[Stated goal]
Please count the lines in the entries below that contain the string "height", matching case exactly, and reply with the number alone.

---+---

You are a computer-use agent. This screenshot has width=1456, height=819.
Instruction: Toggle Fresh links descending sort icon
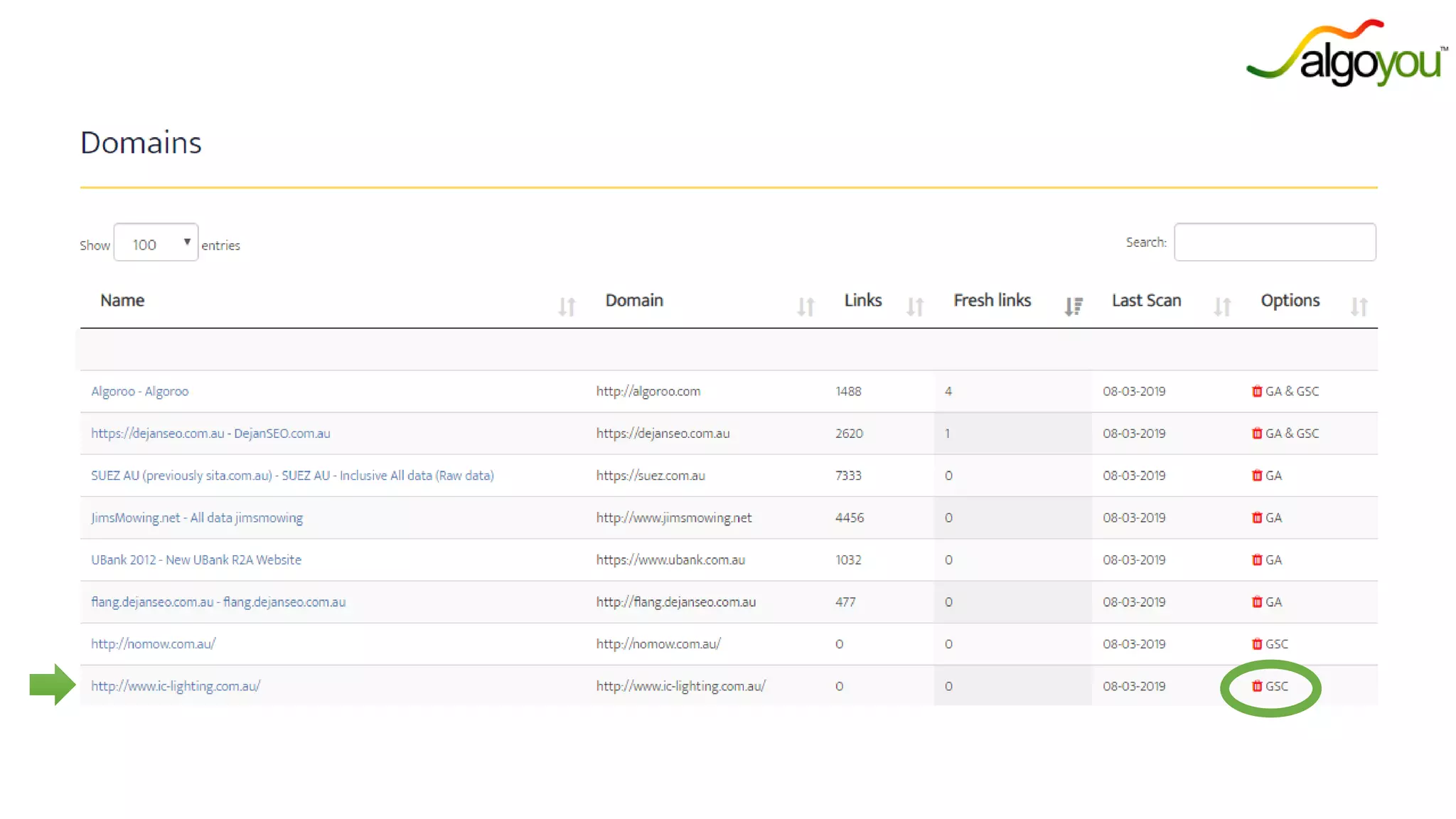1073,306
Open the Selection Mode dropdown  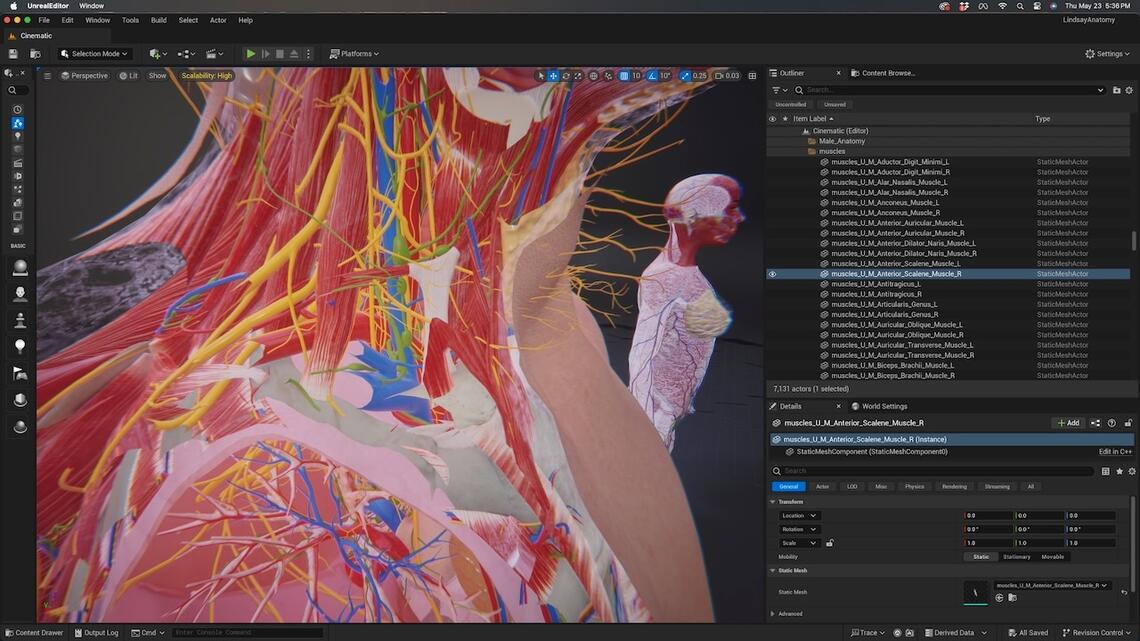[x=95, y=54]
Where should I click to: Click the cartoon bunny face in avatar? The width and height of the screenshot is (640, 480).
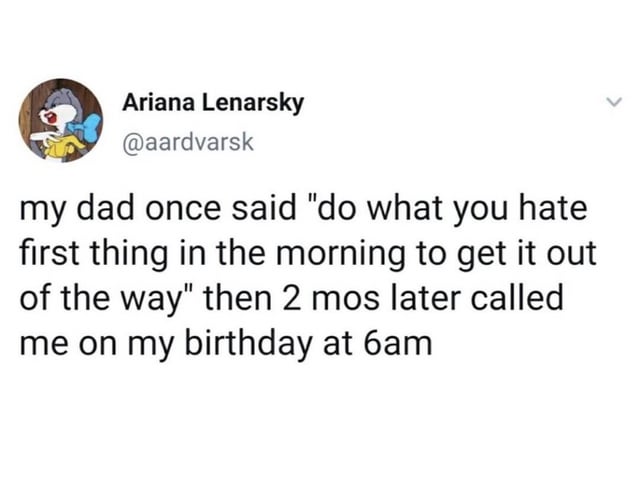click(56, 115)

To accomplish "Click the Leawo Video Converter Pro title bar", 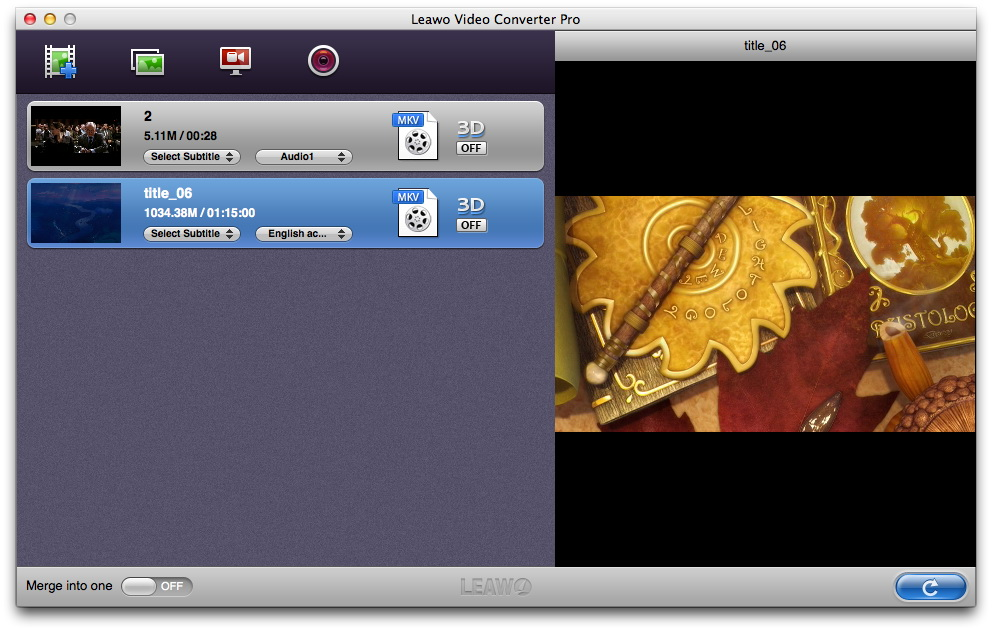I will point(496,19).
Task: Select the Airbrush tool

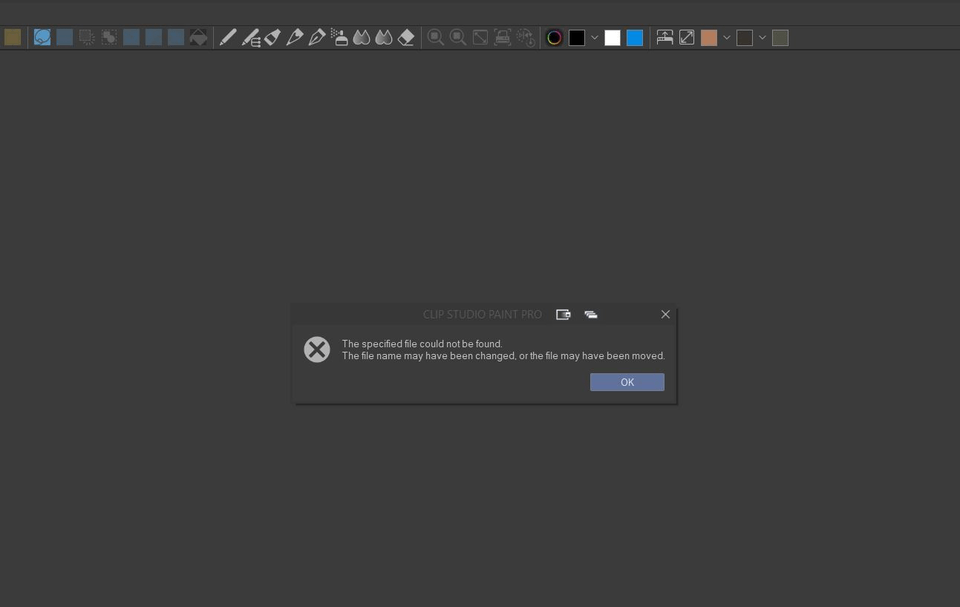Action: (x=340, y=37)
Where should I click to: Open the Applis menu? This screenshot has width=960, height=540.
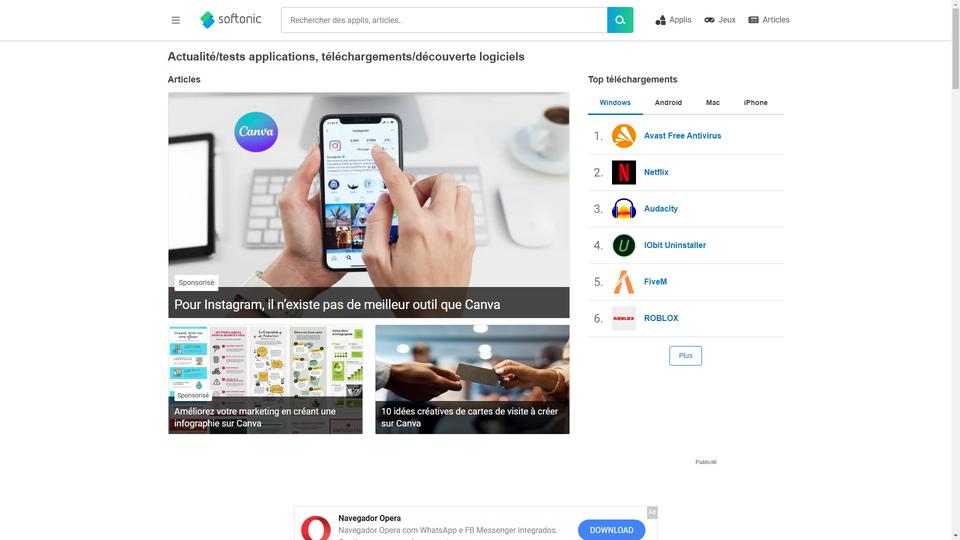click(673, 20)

---+---

[Output of the exercise]
3